Note: For a real compute job you should use the scc-gpu partition and specify what type of GPU you want. The interactive jupyter partition is just used here for quick testing.

You can also verify that cuda works via PyTorch by running the following:

python

import torch
torch.cuda.is_available()
torch.cuda.device_count()

This should return true and a number greater than 0.

You can also use this container with our JupyterHPC service, since we installed all the necessary additional packages with our recipe.

Hints for Advanced Users

If you want to build your own CUDA software from source, you can for example start with a container that already has the CUDA and cuDNN runtimes installed on the system level:

Bootstrap: docker
From: nvidia/cuda:12.8.0-cudnn-runtime-ubuntu24.04

%post
    [...]

When running the container don’t forget the --nv option.

It might also be possible to re-use the hosts CUDA runtime from the module system. The necessary environment manipulations should be similar to the following:

export PATH=$PATH:$CUDA_MODULE_INSTALL_PREFIX/bin
export LD_LIBRARY_PATH=$CUDA_MODULE_INSTALL_PREFIX/lib64:$CUDNN_MODULE_INSTALL_PREFIX/lib:$LD_LIBRARY_PATH
export CUDA_PATH=$CUDA_MODULE_INSTALL_PREFIX
export CUDA_ROOT=$CUDA_MODULE_INSTALL_PREFIX

Since this method requires --bind mounting software from the host system into the container it will stop the container from working on any other systems and is not recommended.


Tools in Containers

Multiple tools, libraries and programs are now provided as apptainer containers in /sw/container under various categories, such as /sw/container/bioinformatics. These containers allow us to provide tools that might otherwise prove difficult to install with our main package handling framework Spack. They also provide good examples for users who might want to set up their own containers.

You can get an overview by executing ls -l /sw/container/bioinformatics.

To use these on the SCC system you can use the following in your job scripts, e.g. to use the latest installed ipyrad version with 16 CPU cores:

module load apptainer

apptainer run --bind /mnt,/local,/user,/projects,/home,/scratch,/scratch-scc,$HOME \
    /sw/container/bioinformatics/ipyrad-latest.sif \
    ipyrad -p params-cool-animal.txt -s 1234 -c 16

You can do this in an interactive session, or a SLURM script. We do not recommend executing heavy containers on log-in nodes.

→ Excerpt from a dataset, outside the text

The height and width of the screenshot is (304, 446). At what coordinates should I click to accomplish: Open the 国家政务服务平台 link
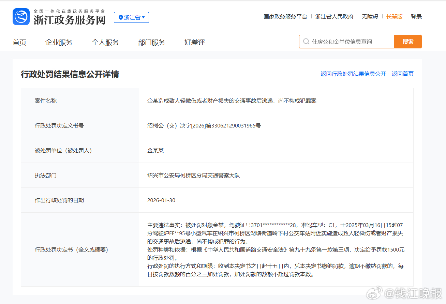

Currently we offer containers for:

  • Bioinformatics: agat, cutadapt, deeptools, homer, ipyrad, macs3, meme, minimap2, multiqc, Trinity, or umi_tools.
  • Quantum Simulators: see the corresponding page
  • JupyterHub containers, including RStudio. These can also be accessed through the JupyterHub service, or run directly like any other Apptainer container as explained in this page.

In the future these containers will also appear as pseudo-modules, for discoverability and visibility purposes.

Tip

The \ character at the end of the line (make sure there are no following spaces or tabs) signifies that the command continues in the next line. This can be used to visually separate the apptainer specific part of the command (apptainer … .sif) from the application specific part (ipyrad … 16) for better readability.


Slurm in Containers

Usually, you would submit a Slurm job and start your apptainer container within that, as we have seen in the previous examples. Sometimes, however, its the other way around, and you want to access Slurm (get cluster information or submit jobs) from within the container, the most notable example probably being Jupyter containers which you access interactively. Getting access to Slurm and its commands from within the container is not very difficult and only requires a few steps.

Firstly, your container should be based on Enterprise Linux (i.e. Rockylinux, Almalinux, CentOS, Redhat, Oracle Linux, etc.) in version 8 or 9, as those two are currently the only operating systems for which we provide Slurm. Running Slurm commands on a (for example) Debian based container following the steps below might work to an extent, but it is quite possible that required library versions differ between the two distributions. Therefore, such setups are not supported.

Next, during the container build phase, you’ll need to add the slurm user and its group, with a UID and GID of 450, e.g.

addgroup --system --gid 450 slurm
adduser --system --uid 450 --gid 450 --home /var/lib/slurm slurm

If you plan to use Job submission commands like srun, salloc or sbatch, you’ll also need to install the Lua library, as those commands contain a lua-based preprocessor, e.g.

dnf install -y lua-libs

Lastly, to run Slurm within the container, you’ll need to add the following bindings, which contain the Slurm binaries and the munge socket for authentication:

--bind /var/run/munge,/run/munge,/usr/lib64/libmunge.so.2,/usr/lib64/libmunge.so.2.0.0,/usr/local/slurm,/opt/slurm

With that, you’ll have access to Slurm from within the container, located at /usr/local/slurm/current/install/bin. You can for example add this directory to the PATH variable in your container recipe’s %environment section:

%environment
    export PATH="/usr/local/slurm/current/install/bin:${PATH}"